7 am - Shift change. My wonderful nurse Yvette leaves and a new one comes in. Unfortunately she is not fully aware of Twiggy's heart rate going down and coming back so she stops the pitocin thinking it is messing with Twiggy's heart. My doctor comes back in a few minutes later and sees the pitocin is off and gets mad at the nurse telling her she just stopped my contractions, which she did. So the doctor turns the pitocin back on but I spend the next 45 minutes pushing on rare contraction occasion and waiting for the contractions to ramp back up. At some point I told Michele I could feel something in my vagina, kind of like a tampon is stuck or something. Turns out I was feeling Twiggy coming down! Getting closer to 9am they are able to see the top of Twiggy's head and the look on Jamie's face is pure joy and fascination.
9 am - I still don't believe I will have a baby. Michele tells me to take a look at the doctor. My doctor is dressed in scrubs with the hat and face mask. "See, the doctor is getting ready, you are going to have a baby!!!" I start crying uncontrollably, OMG this is really going to happen! Michele tries to calm me down, telling me I need to focus because I still have to push her out! They put me on my back for the final pushes, and the doctor tells me to reach down and feel Twiggy's head. My comment? It's SLIMEY!
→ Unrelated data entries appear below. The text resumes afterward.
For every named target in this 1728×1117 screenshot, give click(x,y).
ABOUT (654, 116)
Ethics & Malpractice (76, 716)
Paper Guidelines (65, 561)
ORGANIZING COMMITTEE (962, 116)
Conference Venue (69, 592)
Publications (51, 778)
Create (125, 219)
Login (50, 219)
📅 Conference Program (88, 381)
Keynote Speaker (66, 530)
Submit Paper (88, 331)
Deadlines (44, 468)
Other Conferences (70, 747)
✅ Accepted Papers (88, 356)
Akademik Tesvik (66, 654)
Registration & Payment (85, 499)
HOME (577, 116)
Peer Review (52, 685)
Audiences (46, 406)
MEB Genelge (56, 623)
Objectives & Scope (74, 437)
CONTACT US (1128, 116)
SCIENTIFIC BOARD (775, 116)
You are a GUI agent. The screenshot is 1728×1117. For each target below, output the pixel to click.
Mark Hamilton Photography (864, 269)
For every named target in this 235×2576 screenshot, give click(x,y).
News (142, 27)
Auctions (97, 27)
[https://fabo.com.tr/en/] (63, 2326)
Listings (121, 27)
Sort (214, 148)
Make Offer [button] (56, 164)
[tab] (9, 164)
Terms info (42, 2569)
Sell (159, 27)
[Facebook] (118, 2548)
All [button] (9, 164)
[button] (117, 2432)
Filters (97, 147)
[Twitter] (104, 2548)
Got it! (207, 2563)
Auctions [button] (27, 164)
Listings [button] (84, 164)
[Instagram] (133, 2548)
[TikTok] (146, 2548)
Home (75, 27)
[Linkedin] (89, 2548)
9:12 am - Doctor tells me to look down and I see Twiggy's head come out. I just can't describe the feelings that over came me. (Actually tearing up now thinking about it.) I was sooo overwhelmed and started to cry. Again Michele reminds me to pull it together, I still have to push. I keep looking and in the next push, there comes the rest of Twiggy!
Kacey Joleane Layla is born. My doctor puts her right onto my chest and leaves the cord unclamped for about 2 minutes. She never cried, just looked at us. Fully awake and aware. Jamie and I were just in shock with happiness and joy! Finally after all this time I am a mommy and he is a daddy. I truly can't describe it, just amazing. So wonderful that it hurts.
Jamie cut the cord and a nurse took her off to do the checks and weigh her. 7 pounds 12 ounces. 20 inches. 8-9 apgar. Overall, just perfect. They brought her back to me all cleaned up and she immediately latches onto my breast and feeds a bit. We spent the next 30 minutes or so just holding her and being amazed. Jamie then left with her and they went to the nursery to do the rest. My doctor delivered the placenta and stitched up my 2nd degree episiotomy.
Even though nothing about the labor and birth were according to our birth plan, it still was wonderful. We knew when we wrote the birth plan that it might not happen and kept an open mind. I am disappointed and wonder a bit what would have happened had we not induced but I really don't care very much. It just doesn't matter at this point. If I get pregnant again, I will reuse the birth plan and try again.
One thing I do want to make very clear, Jamie and I agree on this. Had Michele not been there as our doula, I absolutely would have ended up having a c-section. Jamie was wonderful and did a great job but he has never done it before. Michele was able to back him and his instincts up and reassure him when we made choices. She was also able to keep us going to 5cm probably making all the difference in the world. If you are considering a doula, I assure you, they are worth it.